All Played Out (Rusk University #3) (11 page)

That’s where I belonged. Where I thrived. The only place where there was no one to live up to, no one to fall behind, because it was
my
domain. No one in my entire extended family had ever been to college. My grandparents emigrated to the States from Italy a few years after they married. They groomed my mother to take over the restaurant. Dad was a waiter at the restaurant, and she fell for him even though he was older and Nonna didn’t approve. My aunt worked in the restaurant, too. By the time I was in high school, things were going so well that they were thinking about opening a second location.

They wanted Leo and me to help run it. I know they did.
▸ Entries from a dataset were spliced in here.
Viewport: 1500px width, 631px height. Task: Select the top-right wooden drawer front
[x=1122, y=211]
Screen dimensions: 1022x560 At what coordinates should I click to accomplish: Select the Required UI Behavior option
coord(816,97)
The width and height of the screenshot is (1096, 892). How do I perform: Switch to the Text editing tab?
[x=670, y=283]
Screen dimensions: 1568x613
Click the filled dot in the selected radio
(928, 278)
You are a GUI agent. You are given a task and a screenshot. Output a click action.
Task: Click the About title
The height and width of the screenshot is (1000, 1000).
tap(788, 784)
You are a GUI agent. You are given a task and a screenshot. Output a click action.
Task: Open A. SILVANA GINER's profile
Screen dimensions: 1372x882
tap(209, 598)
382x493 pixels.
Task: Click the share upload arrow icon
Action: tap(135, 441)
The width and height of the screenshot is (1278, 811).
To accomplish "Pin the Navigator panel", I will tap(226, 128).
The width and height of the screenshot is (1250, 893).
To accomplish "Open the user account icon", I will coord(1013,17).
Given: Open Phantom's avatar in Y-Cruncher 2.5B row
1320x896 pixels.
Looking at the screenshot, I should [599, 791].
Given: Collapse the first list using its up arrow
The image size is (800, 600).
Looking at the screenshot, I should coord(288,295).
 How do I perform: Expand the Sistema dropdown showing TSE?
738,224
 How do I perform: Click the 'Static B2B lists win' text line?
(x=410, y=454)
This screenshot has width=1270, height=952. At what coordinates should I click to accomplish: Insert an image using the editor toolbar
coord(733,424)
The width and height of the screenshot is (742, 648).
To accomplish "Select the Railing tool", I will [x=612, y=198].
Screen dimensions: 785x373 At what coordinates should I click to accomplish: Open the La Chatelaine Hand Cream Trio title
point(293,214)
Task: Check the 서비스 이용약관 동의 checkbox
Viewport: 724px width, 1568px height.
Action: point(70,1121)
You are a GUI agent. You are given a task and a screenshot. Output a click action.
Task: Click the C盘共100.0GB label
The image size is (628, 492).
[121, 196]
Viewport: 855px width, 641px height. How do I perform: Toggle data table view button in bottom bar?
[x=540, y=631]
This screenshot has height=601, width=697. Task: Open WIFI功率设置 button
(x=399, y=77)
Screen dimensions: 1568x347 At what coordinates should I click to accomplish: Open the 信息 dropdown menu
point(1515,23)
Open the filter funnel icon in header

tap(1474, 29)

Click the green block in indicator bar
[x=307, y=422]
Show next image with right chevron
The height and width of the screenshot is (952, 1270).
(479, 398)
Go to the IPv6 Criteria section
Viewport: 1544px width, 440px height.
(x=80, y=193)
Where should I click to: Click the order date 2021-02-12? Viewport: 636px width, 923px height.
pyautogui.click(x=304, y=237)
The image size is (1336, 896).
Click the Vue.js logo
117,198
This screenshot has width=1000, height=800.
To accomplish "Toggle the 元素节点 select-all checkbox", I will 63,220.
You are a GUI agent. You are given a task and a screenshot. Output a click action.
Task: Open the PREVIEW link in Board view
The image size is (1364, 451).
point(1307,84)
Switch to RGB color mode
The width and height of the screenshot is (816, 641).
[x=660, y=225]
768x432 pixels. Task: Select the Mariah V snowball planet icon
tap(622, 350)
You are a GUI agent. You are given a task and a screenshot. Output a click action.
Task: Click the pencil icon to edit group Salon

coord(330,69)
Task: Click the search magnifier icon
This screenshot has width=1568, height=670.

But I couldn’t go my entire life trying to belong in the restaurant when there was another place where it felt so natural for me to be. I wanted to go to college. I wanted to learn more,
be
more. Beyond that, I wanted to go to graduate school, probably get my doctorate. Other kids balked at the idea of more school. I craved it.

All I’ve ever wanted for my future was to live in a world that’s bigger than the one I grew up in. But now I’m realizing that all I did was trade one small, stifled world for another. It’s not right that last night was more interesting than every other night in my life so far combined. I’m torn between wanting more nights like it and going back to my normal routine of class, sleep, and more class just because it’s safer. Easier. Far less terrifying.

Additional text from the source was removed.